** WORK ITEM **
This exercise calls for every line of the data below with the string "slider" in it.

** DATA TO EXAMINE **
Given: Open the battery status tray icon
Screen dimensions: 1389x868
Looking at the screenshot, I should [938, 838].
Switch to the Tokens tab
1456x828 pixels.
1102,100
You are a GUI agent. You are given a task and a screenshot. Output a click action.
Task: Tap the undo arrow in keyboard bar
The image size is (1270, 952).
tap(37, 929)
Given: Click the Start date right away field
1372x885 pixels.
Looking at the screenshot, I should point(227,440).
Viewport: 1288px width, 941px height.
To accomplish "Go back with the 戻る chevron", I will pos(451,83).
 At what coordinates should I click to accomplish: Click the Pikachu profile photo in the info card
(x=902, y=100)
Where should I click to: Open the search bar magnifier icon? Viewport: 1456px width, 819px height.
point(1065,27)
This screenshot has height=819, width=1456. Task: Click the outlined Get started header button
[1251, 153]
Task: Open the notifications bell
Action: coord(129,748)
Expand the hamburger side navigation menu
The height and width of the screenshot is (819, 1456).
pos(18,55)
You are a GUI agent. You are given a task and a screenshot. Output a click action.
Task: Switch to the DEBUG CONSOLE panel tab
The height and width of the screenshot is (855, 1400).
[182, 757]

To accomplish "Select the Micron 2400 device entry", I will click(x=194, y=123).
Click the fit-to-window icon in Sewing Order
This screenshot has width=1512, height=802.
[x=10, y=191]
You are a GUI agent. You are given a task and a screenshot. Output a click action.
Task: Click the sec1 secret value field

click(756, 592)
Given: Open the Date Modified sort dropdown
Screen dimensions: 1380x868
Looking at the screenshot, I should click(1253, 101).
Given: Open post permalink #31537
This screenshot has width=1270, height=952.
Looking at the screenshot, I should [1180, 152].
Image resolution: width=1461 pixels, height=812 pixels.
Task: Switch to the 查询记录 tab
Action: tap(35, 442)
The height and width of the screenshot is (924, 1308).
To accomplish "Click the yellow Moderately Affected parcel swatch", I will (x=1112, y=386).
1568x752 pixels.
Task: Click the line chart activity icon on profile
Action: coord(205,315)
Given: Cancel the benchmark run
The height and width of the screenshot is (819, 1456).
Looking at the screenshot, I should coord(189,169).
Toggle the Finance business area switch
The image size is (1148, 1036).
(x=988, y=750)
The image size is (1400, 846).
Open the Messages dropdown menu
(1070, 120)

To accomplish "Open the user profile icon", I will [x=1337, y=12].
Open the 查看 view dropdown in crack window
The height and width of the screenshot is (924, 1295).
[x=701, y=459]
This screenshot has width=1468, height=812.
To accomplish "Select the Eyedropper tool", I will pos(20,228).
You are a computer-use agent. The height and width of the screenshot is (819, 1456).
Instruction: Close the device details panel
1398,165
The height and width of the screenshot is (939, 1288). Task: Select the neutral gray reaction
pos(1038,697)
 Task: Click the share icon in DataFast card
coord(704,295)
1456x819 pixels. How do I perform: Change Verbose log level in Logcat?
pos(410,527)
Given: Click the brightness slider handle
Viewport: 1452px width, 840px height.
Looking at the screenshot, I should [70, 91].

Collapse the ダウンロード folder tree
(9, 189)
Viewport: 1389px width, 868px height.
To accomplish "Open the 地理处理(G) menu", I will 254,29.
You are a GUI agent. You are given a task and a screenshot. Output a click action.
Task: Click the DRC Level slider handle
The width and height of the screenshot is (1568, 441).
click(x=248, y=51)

** PROBLEM SOLUTION **
Given: Click the brightness slider handle
Task: Click the DRC Level slider handle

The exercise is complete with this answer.